The company had 28 partners as of Sept. 10, Ma said in an e-mail to employees this month. They include co-founder Joseph Tsai and Chief Executive Officer Jonathan Lu.

Investor Rights

Under Alibaba’s partnership proposal, all shareholders would still vote on the proposed directors with partners being able to nominate an alternate if shareholders reject a candidate, the person familiar with Alibaba’s thinking said.

No other investor rights would be changed, the person said. Deals involving company executives, major expenses and compensation would be voted on by all shareholders, according to the person.

“This is not a mere profit sharing mechanism, nor is it a vehicle of power to exert greater control over the company,” Ma said in the Sept. 10 e-mail.

Hong Kong’s bourse doesn’t allow share classes with different voting rights, as exchanges in the U.S. do. Under Hong Kong’s listing rules, new applicants must not include shares whose voting power doesn’t bear a “reasonable relationship” to the equity interest.

Manchester United

The dual-class structure helped Facebook’s Mark Zuckerberg and Google Inc. co-founders Larry Page and Sergey Brin keep control of their companies after they went public. Manchester United, the English soccer club, also considered a share sale in Hong Kong before eventually settling on the U.S. where Class B shares owned by the Glazer family carry 10 votes apiece versus one vote each for the Class A shares sold in the IPO.

“They can go to the U.S. and accept the U.S. environment with more stringent reporting requirements and a class action litigation system and benefit from the dual-class voting structure,” said David Webb, founder of local governance watchdog Webb-site.com and a former director of the exchange.

Ma started Alibaba in his Hangzhou apartment in 1999 with two dozen items for sale, and the company’s expansion mirrors China’s emergence as an economic superpower. The company now has 24,000 employees and generates about 70 percent of package deliveries in China. Customers bought at least 1 trillion yuan ($163 billion) of goods via Alibaba last year.
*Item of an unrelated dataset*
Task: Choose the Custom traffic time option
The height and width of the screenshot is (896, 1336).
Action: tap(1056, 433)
That success has made Ma, 49, one of China’s richest people with an estimated net worth of $3.7 billion, according to the Bloomberg Billionaires Index.
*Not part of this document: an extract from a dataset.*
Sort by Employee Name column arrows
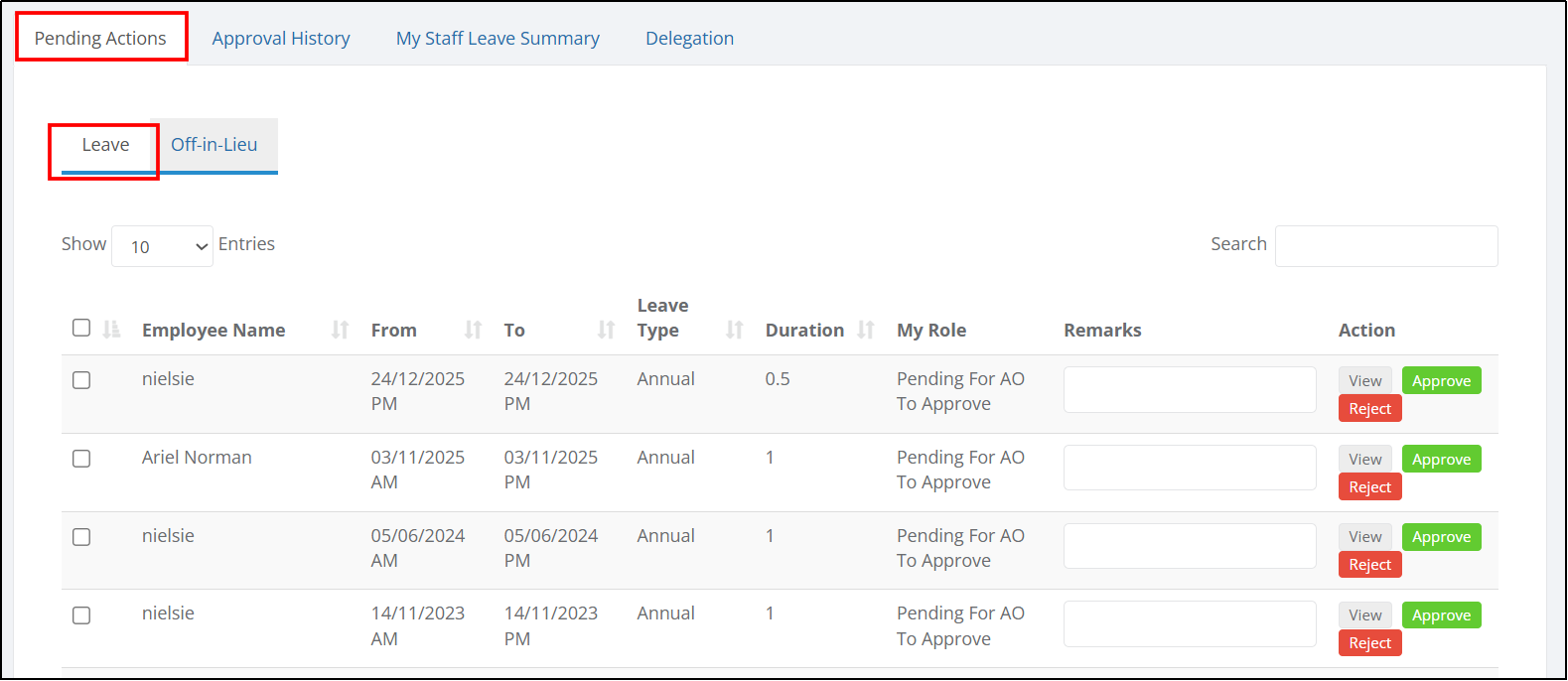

There is still room for growth. China has 591 million Internet users, greater than the population of any other country except India, and McKinsey & Co. estimates China’s Internet retail market will triple to $395 billion from 2011 to 2015.

Alibaba’s Valuation

In a July 17 report, Evercore Group LLC estimated an Alibaba IPO could value the company at $120 billion, based on a forecast that operating profit could reach $7.1 billion in 2014. Goldman Sachs Group Inc. on July 22 put Alibaba’s value at about $105 billion.

At $120 billion, Alibaba would be the third-biggest Internet company behind Google and Amazon.com Inc. based on market capitalization.

Alibaba could raise about HK$100 billion ($12.9 billion) in an initial sale, Ernst & Young LLP said June 28. That would make it the world’s biggest IPO since Facebook raised $16 billion in May of last year, and Hong Kong’s largest since AIA Group Ltd.’s $20 billion sale in October 2010, according to data compiled by Bloomberg.

The IPO of Facebook valued the company at $104 billion, and the shares lost as much as half their value in the first few months of trading before starting to recover.

Yahoo, SoftBank

Alibaba is considering a more conservative valuation than Facebook for its IPO, a person with knowledge of the matter said earlier this year.

Alibaba’s profit in the latest quarter tripled from a year earlier to $669 million, Yahoo! Inc. said in July. Facebook earned $217 million in the same period and Tencent posted net income of 4.04 billion yuan.

Japan’s SoftBank Corp. owns about 37 percent of Alibaba and Yahoo about 24 percent, the companies said separately in July. Hiroe Kotera, a Tokyo-based spokeswoman for SoftBank, declined to comment today about Alibaba’s IPO plan.

After starting as a business-to-business marketplace on Alibaba.com, where companies trade anything from shoelaces to steel, the company has morphed into a more consumer-focused operation. Its most popular platforms include Taobao Marketplace, which links individual buyers and sellers, and Tmall.com, which connects consumers to companies such as Microsoft Corp. Procter & Gamble Co. and Japanese clothing chain Uniqlo.